Marlon Brando Built An Entire Life For The Godfather's Vito Corleone
During the casting of "The Godfather," Paramount executives did not agree with director Francis Ford Coppola's choice of Marlon Brando for the iron-willed Vito Corleone. After a string of box office failures, on-set conflicts, and personal issues, they saw him as a temperamental has-been and prima donna. In his autobiography "Songs My Mother Taught Me," Brando admits even he thought he wasn't right for the part:
"I had never played an Italian before, and I didn't think I could do it successfully. They had to be convinced that he, not someone like Ernest Borgnine or Carlo Ponti, was perfect for the role."
But Brando proved he was the ideal choice, giving a hypnotic performance of sheer intensity and measured wisdom that went on to become his most iconic and earned him the Academy Award for Best Actor (though he famously declined the trophy and sent indigenous American rights activist Sacheen Littlefeather to speak on his behalf).
Brando used his insightful method acting style to become the aging, sphinx-like patriarch of a notable mafia family.

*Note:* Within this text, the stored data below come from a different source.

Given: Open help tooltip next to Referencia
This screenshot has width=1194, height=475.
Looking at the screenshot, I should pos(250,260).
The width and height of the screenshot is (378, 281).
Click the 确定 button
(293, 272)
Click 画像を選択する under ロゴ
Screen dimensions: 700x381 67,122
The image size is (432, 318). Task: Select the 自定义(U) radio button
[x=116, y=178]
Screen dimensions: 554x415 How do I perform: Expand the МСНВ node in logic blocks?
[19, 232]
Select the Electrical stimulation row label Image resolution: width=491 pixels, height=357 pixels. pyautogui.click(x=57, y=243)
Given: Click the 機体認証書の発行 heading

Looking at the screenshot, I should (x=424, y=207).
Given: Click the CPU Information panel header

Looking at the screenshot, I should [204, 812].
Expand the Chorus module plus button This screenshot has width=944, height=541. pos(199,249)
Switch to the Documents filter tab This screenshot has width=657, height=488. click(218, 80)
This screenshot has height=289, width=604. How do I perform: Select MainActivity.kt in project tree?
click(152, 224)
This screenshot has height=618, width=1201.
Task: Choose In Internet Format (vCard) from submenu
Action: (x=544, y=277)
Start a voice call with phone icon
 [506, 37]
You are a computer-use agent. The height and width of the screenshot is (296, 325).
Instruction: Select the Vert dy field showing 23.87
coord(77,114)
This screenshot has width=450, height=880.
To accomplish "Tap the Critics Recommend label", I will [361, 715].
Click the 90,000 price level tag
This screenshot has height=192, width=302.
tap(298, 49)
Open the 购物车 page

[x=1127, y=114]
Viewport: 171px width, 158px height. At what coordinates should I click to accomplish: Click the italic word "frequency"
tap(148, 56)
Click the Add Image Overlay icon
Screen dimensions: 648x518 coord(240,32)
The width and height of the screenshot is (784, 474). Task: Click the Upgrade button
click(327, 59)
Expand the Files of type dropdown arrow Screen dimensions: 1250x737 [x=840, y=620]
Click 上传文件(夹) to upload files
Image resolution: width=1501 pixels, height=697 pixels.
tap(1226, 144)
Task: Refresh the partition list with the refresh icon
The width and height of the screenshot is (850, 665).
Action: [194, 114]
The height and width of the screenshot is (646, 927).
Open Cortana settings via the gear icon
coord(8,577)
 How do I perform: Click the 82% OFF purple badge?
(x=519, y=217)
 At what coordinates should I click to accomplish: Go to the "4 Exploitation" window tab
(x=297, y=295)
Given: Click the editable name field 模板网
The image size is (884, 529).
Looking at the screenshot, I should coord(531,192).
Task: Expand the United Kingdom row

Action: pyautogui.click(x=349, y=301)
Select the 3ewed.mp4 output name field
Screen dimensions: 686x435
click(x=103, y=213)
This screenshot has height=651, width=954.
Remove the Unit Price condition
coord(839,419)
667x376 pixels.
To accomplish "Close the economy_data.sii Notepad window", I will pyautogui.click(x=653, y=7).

Stella Adler, one of the most renowned theatre teachers who adapted Constantin Stanislavski's lessons, taught him physical and emotional techniques to create believable characters and develop natural performances (via Backstage). Wielding his physicality and imagination — two key items in the method actor's toolbox — Brando would transform Vito Corleone from a typical villain into an eminent family man with a rich off-screen life and history.
Changing his physical appearance for the role
Stanislavski believed that actors must build their character's behavior through specific, concrete and performable actions, ones that you can observe through others (via Backstage). According to the book "Somebody: The Reckless Life and Remarkable Career of Marlon Brando," Marlon Brando put this into practice when he visited a prominent New Jersey mafioso, watching how the boss carried himself and interacted with his friends and family:
"He could see the importance of well-prepared food and vintage wine; the manner in which powerful dons spoke in quiet voices; the way the men went out of their way to be gracious to their women, but also how they kept them in secondary roles; the exaggerated politesse to a stranger, albeit a movie star; the overwhelming feeling of la famiglia — loyalty to one's own. He took mental notes that were to affect the film and everyone in it."
Brando's performance feels so authentic because he absorbed these real life details and used them to inform his portrayal of the cunning don. Taking from Stella Adler, who taught the importance of using your body to inhabit a character, Brando also transformed his appearance. He put cotton in his cheeks to emulate a formidable bulldog, darkened his hair with shoe polish, and developed a quiet, raspy voice, referencing a detail in Mario Puzo's book about Vito once being shot in the throat. These physical changes convey an older man worn down by the pressures of leadership in an increasingly violent world. His face is strong and thoughtful but gives nothing away about his feelings inside.
Crafting a different kind of gangster
In Stanislavski's "Building a Character," he explains that the outward expressions of character, their way of speaking and moving, must come from their inner life: their passions, memories, beliefs, thoughts, etc. He also encourages actors to think deeply about their character's personal history from birth until the present narrative. Brando crafts Vito as a modest and quiet man, who is (as recounted in "Somebody") "part of the wave of immigrants who came to this country around the turn of the century and had to swim upstream to survive as best they could. He had the same hopes and ambitions for his sons that Joseph P. Kennedy had for his."
Coming to America as a lonely child from rural Italy, Vito fell into the criminal lifestyle in his determined quest for the American Dream. In "The Godfather," Vito confides his ambitions to his son Michael:
"I never wanted this for you. I work my whole life, I don't apologize, to take care of my family. And I refused to be a fool, dancing on the strings held by all those big shots ... I always thought that when it was your time that you would be the one to hold the strings. Senator Corleone. Governor Corleone... Well, there wasn't enough time, Michael."
Brando approached Vito Corleone in a unique way, wanting to separate himself from other film depictions of mafia leaders:
"I thought it would be interesting to play a gangster, maybe for the first time in the movies, who wasn't like those bad guys Edward G. Robinson played, but who is kind of a hero, a man to be respected. Also, because he had so much power and unquestioned authority, I thought it would be an interesting contrast to play him as a gentle man, unlike Al Capone, who beat up people with baseball bats."
His Vito is more like the cat he fondly strokes in the beginning of "The Godfather": silent and calculating with a piercing stare. Through his physical and emotional work, Marlon Brando crafts an entire life for Vito Corleone beyond what we see on screen. This method style approach is what makes his performance so mesmerizing.